Prism for Silverlight/MEF in Easy Samples. Part 3 - Communication between the Modules
Introduction
This is the 3rd (and last) part of "Prism for Silverlight/MEF in Easy Samples" Trilogy. It describes communications between different modules within the application.
Here are the pointers to Part 1: Prism Modules and Part 2: Prism Navigation.
This part of the tutorial assumes some knowledge of C#, MEF and Silverlight as well as the concepts of Prism modules and regions which can be learned from parts 1 and 2 of this tutorial.
As we learned in Part 1: Prism Modules, Prism modules are independently deployable software units (.dll files in WPF and .xap files in Silverlight). Main module which is used to assemble other modules is called "application".
Communication between different modules is a little bit of a challenge since most modules do not reference each other (the independence condition) and thus cannot access each other's functionality directly. The modules, however, can reference some other projects that can provide a way for them to access common communication data and communication interfaces.There are three ways for Prism modules to communicate between each other:
- Via a Prism service: a common MEF-able service is defined in a project referenced by all the modules that use it for communications.
- Via a Prism region context: data can be transmitted from a control containing a region to the module loaded into the region.
- Via Prism's Event Aggregator: it is the most powerful and simple method of communication between the modules - unlike Prism service, it does not require any extra services built and unlike region context method, it can be used for communicating between any two modules, not only the modules within region hierarchy.
Inter-Module Communications Overview and Samples
This tutorial contains 3 samples - each demonstrating one of the ways in which modules can communicate between each other, described above. In all these samples a string from one module is copied into another module and displayed there.
Inter-Module Communications via a Service
The source code for this project can be found under "CommunicationsViaAService.sln" solution.
Two modules: Module1 and Module2 are loaded into the application (Main Module) by the bootstrapper.
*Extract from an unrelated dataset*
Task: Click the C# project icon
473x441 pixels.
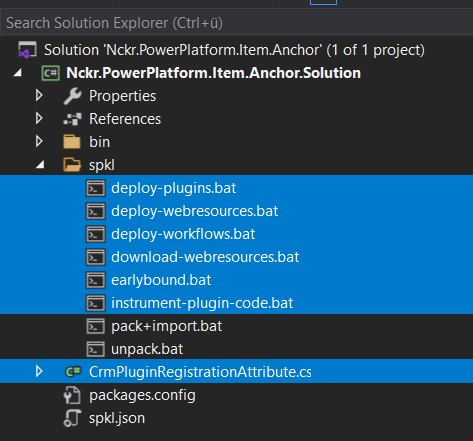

The application and the two modules are dependent on a very thin project called "Common" containing an interface for the inter-module communication service:
public interface IStringCopyService { event Action<string> CopyStringEvent; void Copy(string str); }
The service MEF-able implementation is located within the application module:
[Export(typeof(IStringCopyService))] public class StringCopyServiceImpl : IStringCopyService { #region IStringCopyService Members public event Action<string> CopyStringEvent; public void Copy(string str) { if (CopyStringEvent != null) CopyStringEvent(str); } #endregion }
Notice that since we did not set the PartCreationPolicy attribute, the StringCopyServiceImpl will be shared by default, i.e. the StringCopyServiceImpl object will be a singleton within the solution.
This service is used to send a string from Module1 to Module2.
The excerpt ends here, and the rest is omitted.